[DOCUMENT EXTRACT]

In a typical embodiment, the decals are sized so that they can be viewed from a relatively large distance. For example, the decals can be 12 inches although other sizes are clearly contemplated. The decals also are made of a sturdy durable material such as vinyl that can withstand weather conditions and receive written information, preferably from a permanent marker. The decals include an adhesive strong enough to remain on the chosen surface, but still easily removable from the surface after the storm. The peel away portion, which can include the instructions, is typically discarded. In a typical implementation, the decals are one time use only, and intended to be discarded after use. The one time only feature contemplates that the occupied decal information can change from time to time. In addition, during a subsequent storm, the intent of the occupant can change. For example, the user may intend to stay for the first storm but leave for the second storm. Therefore, two different decals are required for the two different events.

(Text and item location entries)

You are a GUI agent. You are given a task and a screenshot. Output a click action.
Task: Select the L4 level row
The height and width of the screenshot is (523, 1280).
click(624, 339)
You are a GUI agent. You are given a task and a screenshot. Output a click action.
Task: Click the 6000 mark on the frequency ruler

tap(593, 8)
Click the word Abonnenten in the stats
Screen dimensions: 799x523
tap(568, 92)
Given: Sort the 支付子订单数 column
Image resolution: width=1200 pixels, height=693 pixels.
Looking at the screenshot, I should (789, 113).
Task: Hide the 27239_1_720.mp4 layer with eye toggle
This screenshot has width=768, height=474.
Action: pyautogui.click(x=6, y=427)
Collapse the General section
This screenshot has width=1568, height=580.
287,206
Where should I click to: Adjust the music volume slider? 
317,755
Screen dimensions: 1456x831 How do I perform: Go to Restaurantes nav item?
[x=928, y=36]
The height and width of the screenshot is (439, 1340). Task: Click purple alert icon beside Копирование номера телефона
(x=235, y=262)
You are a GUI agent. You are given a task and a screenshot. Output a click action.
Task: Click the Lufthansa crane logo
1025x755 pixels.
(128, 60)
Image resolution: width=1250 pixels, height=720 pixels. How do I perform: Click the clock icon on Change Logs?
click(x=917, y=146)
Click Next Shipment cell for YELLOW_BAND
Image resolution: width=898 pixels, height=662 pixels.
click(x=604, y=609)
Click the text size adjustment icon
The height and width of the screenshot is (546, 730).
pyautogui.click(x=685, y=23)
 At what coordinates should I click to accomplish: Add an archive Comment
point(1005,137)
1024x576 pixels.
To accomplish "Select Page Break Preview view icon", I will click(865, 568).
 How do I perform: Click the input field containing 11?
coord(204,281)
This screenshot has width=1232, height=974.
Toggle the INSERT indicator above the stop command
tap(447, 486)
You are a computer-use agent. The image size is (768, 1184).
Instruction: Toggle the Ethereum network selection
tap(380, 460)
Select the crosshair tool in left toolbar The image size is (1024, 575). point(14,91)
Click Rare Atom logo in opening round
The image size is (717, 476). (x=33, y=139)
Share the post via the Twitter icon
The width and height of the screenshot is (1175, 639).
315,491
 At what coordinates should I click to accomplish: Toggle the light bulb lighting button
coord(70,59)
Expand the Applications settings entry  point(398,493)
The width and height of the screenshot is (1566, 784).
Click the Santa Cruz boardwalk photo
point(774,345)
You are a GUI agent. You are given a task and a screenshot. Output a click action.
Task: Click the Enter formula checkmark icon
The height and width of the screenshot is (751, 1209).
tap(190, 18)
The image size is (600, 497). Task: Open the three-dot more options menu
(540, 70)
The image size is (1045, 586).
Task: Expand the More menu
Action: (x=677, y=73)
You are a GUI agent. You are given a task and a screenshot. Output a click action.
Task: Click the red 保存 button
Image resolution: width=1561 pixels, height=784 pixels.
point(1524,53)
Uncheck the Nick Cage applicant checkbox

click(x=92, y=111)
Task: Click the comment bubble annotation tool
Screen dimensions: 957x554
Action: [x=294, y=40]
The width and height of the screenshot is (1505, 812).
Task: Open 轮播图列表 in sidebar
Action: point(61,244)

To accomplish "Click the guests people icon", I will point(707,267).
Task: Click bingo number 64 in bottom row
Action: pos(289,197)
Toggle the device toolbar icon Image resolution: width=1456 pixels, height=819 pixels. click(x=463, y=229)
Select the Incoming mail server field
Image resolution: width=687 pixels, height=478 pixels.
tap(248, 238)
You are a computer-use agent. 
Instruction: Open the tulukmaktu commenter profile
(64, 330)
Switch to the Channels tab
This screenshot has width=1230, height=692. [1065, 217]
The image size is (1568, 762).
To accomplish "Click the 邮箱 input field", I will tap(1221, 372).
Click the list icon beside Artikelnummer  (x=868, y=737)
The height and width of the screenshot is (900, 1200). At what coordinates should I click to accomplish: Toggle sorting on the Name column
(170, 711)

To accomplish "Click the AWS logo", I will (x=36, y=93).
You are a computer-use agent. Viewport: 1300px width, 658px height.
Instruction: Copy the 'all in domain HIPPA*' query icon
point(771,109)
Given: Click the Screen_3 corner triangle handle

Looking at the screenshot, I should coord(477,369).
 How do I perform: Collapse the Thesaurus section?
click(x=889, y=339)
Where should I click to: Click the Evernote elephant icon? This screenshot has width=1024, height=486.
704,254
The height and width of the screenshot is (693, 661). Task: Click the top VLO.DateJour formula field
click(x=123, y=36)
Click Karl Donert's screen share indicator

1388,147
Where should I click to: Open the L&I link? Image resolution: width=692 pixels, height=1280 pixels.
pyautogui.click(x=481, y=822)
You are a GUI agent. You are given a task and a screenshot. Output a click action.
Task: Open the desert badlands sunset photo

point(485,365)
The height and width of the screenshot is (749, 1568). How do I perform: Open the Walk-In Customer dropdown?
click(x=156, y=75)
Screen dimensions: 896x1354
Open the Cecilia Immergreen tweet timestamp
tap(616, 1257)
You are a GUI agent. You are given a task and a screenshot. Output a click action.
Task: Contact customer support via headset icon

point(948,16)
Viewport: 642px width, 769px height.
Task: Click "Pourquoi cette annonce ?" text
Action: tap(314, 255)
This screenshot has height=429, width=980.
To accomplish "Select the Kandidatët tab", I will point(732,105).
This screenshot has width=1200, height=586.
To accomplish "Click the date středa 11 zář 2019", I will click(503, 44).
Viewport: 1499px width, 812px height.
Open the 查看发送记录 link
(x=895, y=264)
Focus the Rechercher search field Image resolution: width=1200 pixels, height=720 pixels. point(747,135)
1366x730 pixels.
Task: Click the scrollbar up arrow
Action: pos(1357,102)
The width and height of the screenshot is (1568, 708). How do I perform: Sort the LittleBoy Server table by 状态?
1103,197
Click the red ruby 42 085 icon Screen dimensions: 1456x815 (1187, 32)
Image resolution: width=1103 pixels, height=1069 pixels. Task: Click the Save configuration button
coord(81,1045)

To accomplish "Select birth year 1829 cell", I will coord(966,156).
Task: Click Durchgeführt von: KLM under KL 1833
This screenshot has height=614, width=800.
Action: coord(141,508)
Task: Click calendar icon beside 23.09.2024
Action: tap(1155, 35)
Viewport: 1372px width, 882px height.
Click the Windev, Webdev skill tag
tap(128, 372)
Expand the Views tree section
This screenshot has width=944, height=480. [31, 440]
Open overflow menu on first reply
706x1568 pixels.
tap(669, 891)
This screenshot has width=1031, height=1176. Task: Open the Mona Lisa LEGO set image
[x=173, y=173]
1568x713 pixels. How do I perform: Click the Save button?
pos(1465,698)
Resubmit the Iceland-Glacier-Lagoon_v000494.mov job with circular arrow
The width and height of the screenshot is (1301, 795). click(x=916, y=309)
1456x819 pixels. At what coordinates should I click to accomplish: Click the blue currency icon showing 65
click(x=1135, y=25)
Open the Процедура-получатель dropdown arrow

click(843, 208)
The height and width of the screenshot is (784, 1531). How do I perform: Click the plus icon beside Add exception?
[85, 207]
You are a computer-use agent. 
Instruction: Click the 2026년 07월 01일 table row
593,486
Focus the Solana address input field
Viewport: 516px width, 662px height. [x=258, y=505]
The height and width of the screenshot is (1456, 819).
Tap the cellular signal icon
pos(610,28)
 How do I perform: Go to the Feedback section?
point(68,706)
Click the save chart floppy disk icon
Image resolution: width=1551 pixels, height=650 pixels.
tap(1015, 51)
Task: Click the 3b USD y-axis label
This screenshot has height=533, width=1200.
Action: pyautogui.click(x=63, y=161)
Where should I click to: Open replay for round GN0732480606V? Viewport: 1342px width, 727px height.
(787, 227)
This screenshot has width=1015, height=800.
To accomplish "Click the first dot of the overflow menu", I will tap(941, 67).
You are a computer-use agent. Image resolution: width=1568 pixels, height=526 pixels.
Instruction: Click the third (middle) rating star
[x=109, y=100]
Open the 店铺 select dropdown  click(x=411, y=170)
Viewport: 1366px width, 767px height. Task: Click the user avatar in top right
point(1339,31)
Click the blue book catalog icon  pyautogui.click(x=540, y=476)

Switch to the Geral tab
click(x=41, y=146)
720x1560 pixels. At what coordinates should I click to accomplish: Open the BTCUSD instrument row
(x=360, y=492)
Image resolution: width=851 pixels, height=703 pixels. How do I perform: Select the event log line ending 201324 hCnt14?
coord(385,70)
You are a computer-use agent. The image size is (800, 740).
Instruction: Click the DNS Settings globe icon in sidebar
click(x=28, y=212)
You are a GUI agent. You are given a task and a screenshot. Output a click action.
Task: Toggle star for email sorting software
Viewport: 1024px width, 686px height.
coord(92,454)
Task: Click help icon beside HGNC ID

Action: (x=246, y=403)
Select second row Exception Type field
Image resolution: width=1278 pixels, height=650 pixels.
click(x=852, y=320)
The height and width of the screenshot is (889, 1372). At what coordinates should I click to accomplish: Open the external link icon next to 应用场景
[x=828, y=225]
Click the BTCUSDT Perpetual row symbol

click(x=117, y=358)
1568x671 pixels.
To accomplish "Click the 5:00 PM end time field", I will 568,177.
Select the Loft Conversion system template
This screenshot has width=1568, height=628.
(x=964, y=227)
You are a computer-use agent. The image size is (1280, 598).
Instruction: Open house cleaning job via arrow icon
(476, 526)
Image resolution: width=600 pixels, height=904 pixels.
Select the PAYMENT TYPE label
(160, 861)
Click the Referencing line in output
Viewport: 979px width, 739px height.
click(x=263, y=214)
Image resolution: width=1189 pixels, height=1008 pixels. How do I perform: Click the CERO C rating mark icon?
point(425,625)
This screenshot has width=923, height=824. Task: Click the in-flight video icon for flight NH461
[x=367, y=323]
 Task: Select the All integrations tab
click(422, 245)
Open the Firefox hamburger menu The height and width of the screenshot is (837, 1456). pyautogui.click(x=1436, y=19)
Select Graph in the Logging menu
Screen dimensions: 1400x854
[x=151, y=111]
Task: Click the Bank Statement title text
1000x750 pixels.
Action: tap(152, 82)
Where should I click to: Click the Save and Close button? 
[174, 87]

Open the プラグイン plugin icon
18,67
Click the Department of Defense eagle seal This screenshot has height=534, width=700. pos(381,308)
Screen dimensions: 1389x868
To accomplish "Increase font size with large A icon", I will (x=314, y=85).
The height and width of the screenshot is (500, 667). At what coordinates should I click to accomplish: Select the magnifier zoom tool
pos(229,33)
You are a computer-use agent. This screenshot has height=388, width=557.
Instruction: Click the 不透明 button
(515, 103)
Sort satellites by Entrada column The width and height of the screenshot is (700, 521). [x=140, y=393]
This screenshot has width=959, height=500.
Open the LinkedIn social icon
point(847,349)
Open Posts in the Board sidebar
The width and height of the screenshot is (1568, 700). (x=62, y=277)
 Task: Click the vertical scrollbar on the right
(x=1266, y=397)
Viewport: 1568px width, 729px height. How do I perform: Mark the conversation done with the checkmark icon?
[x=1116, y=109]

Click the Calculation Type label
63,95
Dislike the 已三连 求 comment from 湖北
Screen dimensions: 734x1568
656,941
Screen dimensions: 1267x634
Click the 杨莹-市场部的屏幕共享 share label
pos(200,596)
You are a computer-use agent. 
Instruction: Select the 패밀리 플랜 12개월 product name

[TASK STATEMENT]
Carry on the passage describing the storm decals, beginning right after its final sentence.

[TASK RESPONSE]
Rescue workers, such as security and law enforcement personnel, arriving immediately after a disaster can be instructed to pay special attention to those homes displaying a “vacant” decal and to detain anyone seen on those premises, as assumed to be looters or other potential criminals. This feature aids law enforcement in that if people are around a dwelling displaying an “occupied” decal, it can be concluded that they are residents that remained for the storm. Furthermore, this feature helps those residents who display a vacant decal from thinking that the display of the vacant decal is an indication to looters to target those dwelling displaying a vacant decal. In fact, by displaying a yellow decal, law enforcement is on an increased level of alert to keep an eye on the dwellings with a vacant decal that no person should be in or around the dwelling with the vacant decal.

In another embodiment, a third decal can be included in the system. The third decal is a “search complete” decal that is placed only be the rescue worker after a thorough search a dwelling is completed. The search complete decal can include a number of boxes on the front into which rescue workers can make notes. The search complete decal can typically be placed on or near the decal placed by the resident.

Referring to the drawings wherein like reference numerals designate corresponding parts throughout the several figures, reference is made first to FIG. 1 that illustrates an embodiment of an occupied decal. As described above, the decal has a distinct shape and color, in this case triangular and orange. The decal further includes an inner portion where the number of occupants can be clearly written for immediate indication to a rescue worker. The occupied decal can further include an emergency contact number or other additional information.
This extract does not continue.